Юлия же казалась оживленней обычного. Она со всеми пыталась поддерживать разговор и изо всех сил создавала видимость дружеской обстановки.
Свечи, слепленные по три-четыре, оплывали в блюдцах.
Кася вынула из чемодана доску Уиджа, укутанную в пунцовый плюш.
Будто бы ничего не изменилось, но даже стены чувствовали приближение важных перемен. Кася полуопустила веки, будто они стали слишком тяжелыми, и оглядела одноклассниц.
Они повзрослели. У них под кожей колючками прорастали тайны, руки стали тоньше, а колени круглее. В коробках с записками поселились крошечные календарики с красными пометками, а в улыбках появилось что‑то ускользающее от взгляда.
Меня не было рядом в момент, когда все свершилось, мне неизвестно, какими словами она удержала их рядом, поступившись малым – своей уникальностью.
Распахнулся и соскользнул на пол пунцовый плюш, в котором Кася хранила свою игрушку.
«Духи сказали мне, что наша встреча не была случайной».
«Сама судьба свела вместе особенных девушек».
Жаль, меня не было рядом.
Новые правила были приняты ими легко, будто они естественным образом продолжали те самые волшебные изменения, которые происходили в телах и душах.
«Вам будут подвластны огонь и ветер, земля и вода. Птицы будут пересказывать чужие разговоры, дикие звери склонят свои головы».

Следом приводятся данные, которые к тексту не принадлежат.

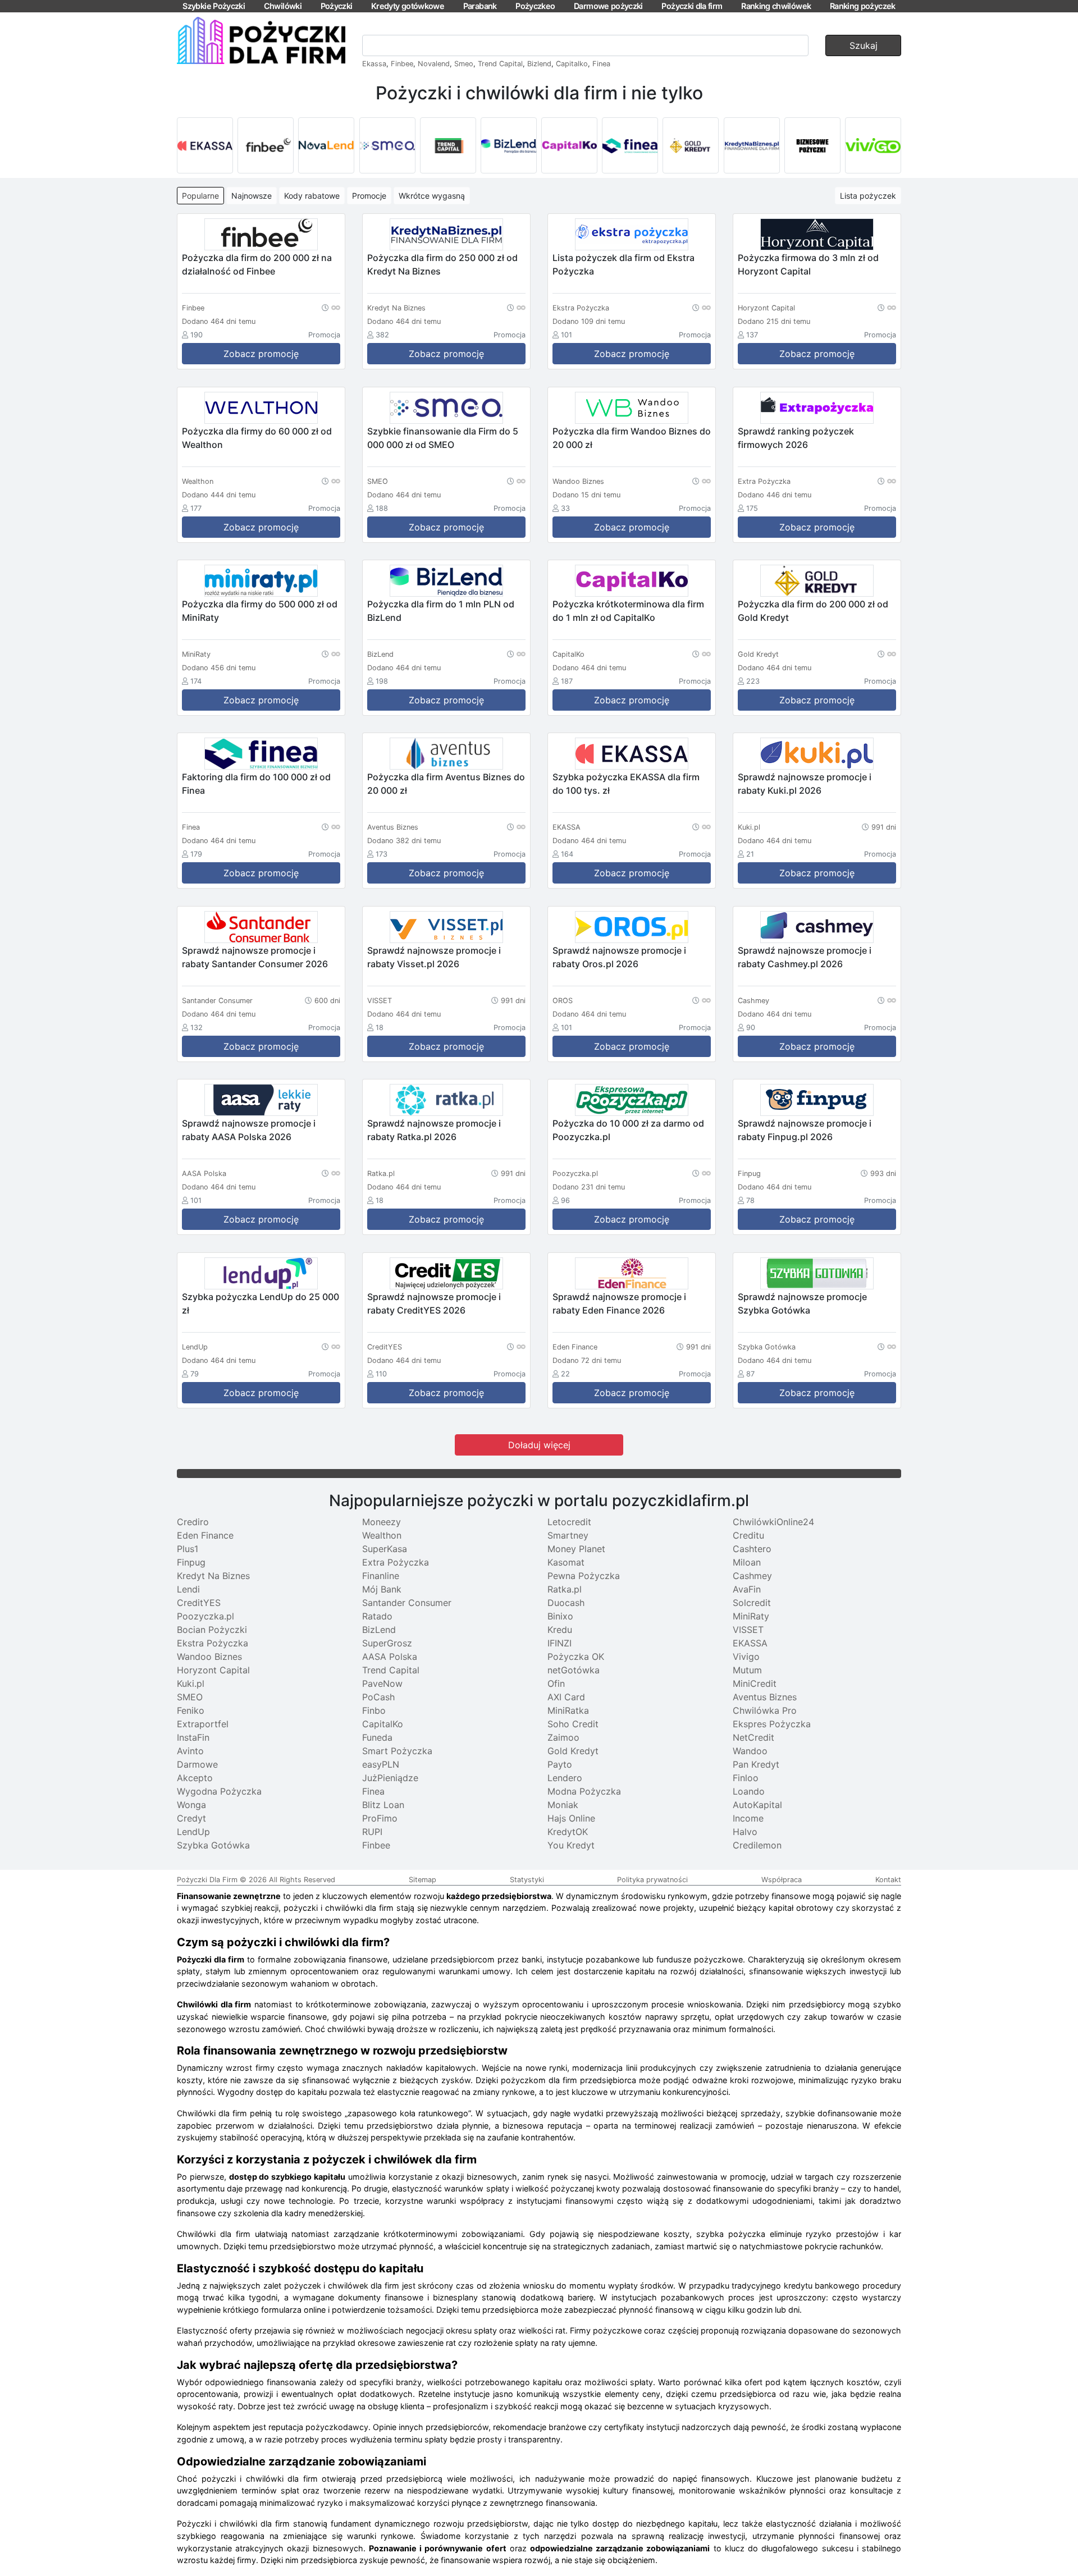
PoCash (378, 1697)
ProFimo (380, 1818)
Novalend (434, 64)
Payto (559, 1764)
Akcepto (195, 1777)
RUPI (372, 1831)
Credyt (191, 1818)
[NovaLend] (326, 145)
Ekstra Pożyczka (212, 1643)
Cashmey (752, 1575)
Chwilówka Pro (765, 1710)
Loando (749, 1791)
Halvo (745, 1831)
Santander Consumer (406, 1602)
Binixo (560, 1616)
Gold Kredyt (573, 1750)
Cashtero (752, 1548)
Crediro (193, 1521)
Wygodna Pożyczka (219, 1791)
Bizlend (539, 64)
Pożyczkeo (535, 6)
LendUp (193, 1831)
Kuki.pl (190, 1683)
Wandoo (750, 1750)
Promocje (369, 195)
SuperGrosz (387, 1643)
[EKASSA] (205, 145)
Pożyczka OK (575, 1656)
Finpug (191, 1562)
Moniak (562, 1804)
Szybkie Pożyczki (213, 6)
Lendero (564, 1777)
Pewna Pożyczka (583, 1575)
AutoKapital (757, 1804)
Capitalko (572, 64)
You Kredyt (571, 1845)
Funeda (377, 1737)
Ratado (377, 1616)
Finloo (746, 1777)
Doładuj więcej (539, 1445)
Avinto (190, 1750)
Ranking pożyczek (863, 6)
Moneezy (381, 1521)
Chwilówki (283, 6)
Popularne (200, 195)
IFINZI (559, 1643)
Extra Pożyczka (395, 1562)
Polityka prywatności (652, 1879)
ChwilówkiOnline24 (773, 1521)
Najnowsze (251, 195)
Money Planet (576, 1548)
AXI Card (566, 1697)
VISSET (748, 1629)
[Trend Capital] (448, 145)
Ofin (556, 1683)
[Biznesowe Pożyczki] (812, 145)
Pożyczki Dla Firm (207, 1879)
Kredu (559, 1629)
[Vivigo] (873, 145)
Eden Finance (205, 1535)
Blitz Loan (383, 1804)
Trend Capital (500, 64)
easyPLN (380, 1764)
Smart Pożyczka (397, 1750)
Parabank (480, 6)
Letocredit (569, 1521)
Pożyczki (337, 6)
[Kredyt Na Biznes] (752, 145)
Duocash (565, 1602)
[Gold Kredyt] (691, 145)
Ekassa (374, 64)
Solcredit (752, 1602)
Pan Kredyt (756, 1764)
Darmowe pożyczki (608, 6)
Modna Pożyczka (584, 1791)
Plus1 (187, 1548)
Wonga (191, 1804)
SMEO (190, 1697)
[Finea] (630, 145)
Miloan (747, 1562)
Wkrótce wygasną (432, 195)
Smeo (463, 64)
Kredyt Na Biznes (213, 1575)
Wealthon (381, 1535)
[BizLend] (509, 145)
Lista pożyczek (868, 195)
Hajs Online (571, 1818)
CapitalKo (382, 1723)
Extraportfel (203, 1723)
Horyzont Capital (213, 1670)
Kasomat (565, 1562)
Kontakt (888, 1879)
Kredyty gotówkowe (407, 6)
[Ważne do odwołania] (331, 307)
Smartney (567, 1535)
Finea (601, 64)
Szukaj (863, 45)
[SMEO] (387, 145)
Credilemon (757, 1845)
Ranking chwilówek (776, 6)
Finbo (374, 1710)
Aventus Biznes (765, 1697)
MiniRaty (751, 1616)
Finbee (402, 64)
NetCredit (753, 1737)
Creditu (748, 1535)
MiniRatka (568, 1710)
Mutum (747, 1670)
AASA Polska (389, 1656)
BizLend (379, 1629)
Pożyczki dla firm (691, 6)
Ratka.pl (564, 1589)
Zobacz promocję (261, 353)
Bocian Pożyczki (212, 1629)
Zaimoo (563, 1737)
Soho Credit (573, 1723)
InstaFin (193, 1737)
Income (748, 1818)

Они выбрались наружу по тому самому клену, что третий год стучался в окно, и устремились в лес – белые флажки кружева и шелковый стяг с желтыми драконами. Сентябрьская ночь была нежна к ним. Они тихо смеялись, и их легкокостные фигуры быстро уменьшались, исчезали из виду.
Их переполняла тревожная сила, подбрасывала над землей, дарила простор и теснила дыхание. Юные, но не взрослые, они ощущали себя иначе, и Кася дала их чувствам имя. Меня не было рядом с ними в ту ночь, когда они назвали себя ведьмами, назвали сестрами. Новая игра пришлась им впору и по вкусу.
Никто не знает, как они отпраздновали свое зеленое крещение, но вернулись уже иными.
Они стали держаться ближе, говорить тише, касаться невесомо. Игра, выйдя на новый виток, связала их невидимыми нитями. И Кася была уверена, что узел покоится в ее руках.
Они убегали каждую ночь, и каждую ночь мои окна провожали их взглядом. Они возвращались с запахом костра в волосах, с красными листьями, приставшими к обуви, с паутиной, заблудившейся в кружеве. О чем пели они, под какие мелодии водили хороводы на поляне? О чем просили ветер и звезды?
Мне остается только угадывать, а угадывать я умею.
Подступившие холода загнали их обратно, но им уже было тесно. По коридорам пансиона не пробежаться с радостным воплем, похожим на птичий крик, не снять жестких туфель, чтобы пропустить землю и былинки между пальцев. Не распустить волосы.
Нерастраченная энергия губительно сказывается на юных существах. Поэтому им нужно иногда выпускать ее, как больную кровь.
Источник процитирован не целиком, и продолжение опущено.